Challenging the Conventional Wisdom: Do Declining Markets Negatively Impact AVM Accuracy?

 

Recent changes in residential property values have prompted the question: How well does an automated valuation model (AVM) function in turning or declining markets?

Nov 26, 2007

Introduction and Overview


Recent changes in residential property values have prompted the question: How well does an automated valuation model (AVM) function in turning or declining markets? For several years, real estate prices rose steadily in most areas and very rapidly in some. In the last twelve months, many markets have turned downward, raising the issue of how well an AVM functions in an environment of declining prices. The present study is designed to answer that question by carrying out a due-diligence analysis on the ValuePoint®4 with Dual-Core Technology (VP4) automated valuation model (AVM).


AVMs do allow for the passage of time, using an index or some other methodology to adjust recent comparable sales prices and estimate what they would have been at the time of valuation, applying that information to the subject property valuation. In principle, there should be no insuperable asymmetry between rising and declining markets – between making a positive or negative adjustment over time. AVMs should not break down merely because a market is trending down instead of up.
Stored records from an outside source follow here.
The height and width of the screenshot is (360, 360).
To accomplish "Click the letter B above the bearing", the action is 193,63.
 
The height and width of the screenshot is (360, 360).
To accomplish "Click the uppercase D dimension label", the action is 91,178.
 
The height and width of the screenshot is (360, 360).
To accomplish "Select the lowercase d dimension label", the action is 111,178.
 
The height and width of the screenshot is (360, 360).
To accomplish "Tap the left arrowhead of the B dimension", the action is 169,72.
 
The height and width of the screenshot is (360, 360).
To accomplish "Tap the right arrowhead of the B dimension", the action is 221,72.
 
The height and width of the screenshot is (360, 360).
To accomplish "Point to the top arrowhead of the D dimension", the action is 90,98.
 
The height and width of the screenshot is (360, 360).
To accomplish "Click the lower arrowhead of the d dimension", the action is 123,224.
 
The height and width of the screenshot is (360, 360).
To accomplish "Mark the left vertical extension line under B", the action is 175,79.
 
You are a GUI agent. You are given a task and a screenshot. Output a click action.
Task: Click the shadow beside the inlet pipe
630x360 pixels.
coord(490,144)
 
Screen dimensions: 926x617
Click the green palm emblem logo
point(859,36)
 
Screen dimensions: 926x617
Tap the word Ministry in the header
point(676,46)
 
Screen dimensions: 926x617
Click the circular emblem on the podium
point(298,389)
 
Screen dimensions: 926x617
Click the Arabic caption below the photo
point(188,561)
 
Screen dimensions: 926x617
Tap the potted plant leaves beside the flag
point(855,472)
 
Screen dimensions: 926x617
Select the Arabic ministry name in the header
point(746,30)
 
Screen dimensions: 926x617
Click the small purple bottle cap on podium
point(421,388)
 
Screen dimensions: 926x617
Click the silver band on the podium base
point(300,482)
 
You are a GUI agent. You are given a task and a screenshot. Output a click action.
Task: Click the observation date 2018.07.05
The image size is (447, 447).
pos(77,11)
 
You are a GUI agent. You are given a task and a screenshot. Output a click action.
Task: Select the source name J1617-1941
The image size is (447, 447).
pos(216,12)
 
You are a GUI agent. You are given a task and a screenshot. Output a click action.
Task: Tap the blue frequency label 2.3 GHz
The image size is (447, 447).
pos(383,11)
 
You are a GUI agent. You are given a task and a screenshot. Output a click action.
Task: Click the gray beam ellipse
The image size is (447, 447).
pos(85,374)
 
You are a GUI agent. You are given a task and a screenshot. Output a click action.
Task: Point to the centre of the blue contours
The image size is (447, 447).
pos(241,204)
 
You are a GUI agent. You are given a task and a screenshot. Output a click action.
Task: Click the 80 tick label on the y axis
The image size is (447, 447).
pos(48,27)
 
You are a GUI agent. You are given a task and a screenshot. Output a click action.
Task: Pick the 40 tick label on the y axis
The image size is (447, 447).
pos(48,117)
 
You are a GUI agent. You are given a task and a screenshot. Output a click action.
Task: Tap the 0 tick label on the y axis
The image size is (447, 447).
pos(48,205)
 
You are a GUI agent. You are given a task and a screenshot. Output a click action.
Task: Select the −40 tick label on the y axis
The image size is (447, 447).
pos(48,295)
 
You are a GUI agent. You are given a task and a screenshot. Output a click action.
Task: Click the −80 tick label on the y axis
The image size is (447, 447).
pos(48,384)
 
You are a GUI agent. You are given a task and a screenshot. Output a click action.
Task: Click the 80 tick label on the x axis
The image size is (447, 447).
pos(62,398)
The present study attempts to empirically and statistically verify if this principle holds true for VP4. In this paper, the performance of the VP4 AVM during the second and third quarters of 2007 is examined in detail, with particular attention devoted to comparing the diagnostics with its performance during the second and third quarters of 2006. To increase the study’s mathematical rigor and the reliability of its results, this study was characterized by an exhaustive approach, examining a national population of residential property sales drawn from the extensive First American CoreLogic property database, rather than looking at a small sample.


We know and expect that any AVM would face greater uncertainty in a rapidly rising or falling local market in contrast to an environment of modest and stable price moves because the underlying prices in its data set will have greater spread or divergence from each other. We also expect that any AVM would face difficulty in markets that quickly turn from rising to falling or the other way around, until its database of comparable sales and its index or other adjustment mechanism caught up and recognized the new direction and trend.


When these two known and expected effects are recognized and allowed for, any residual difficulty that VP4 faces in declining markets will be shown to be modest. More specifically, this study will show that in fact VP4 has very moderate bias in declining markets when it is measured empirically and when measured statistically the bias is proven insignificant or said another way indistinguishable from zero.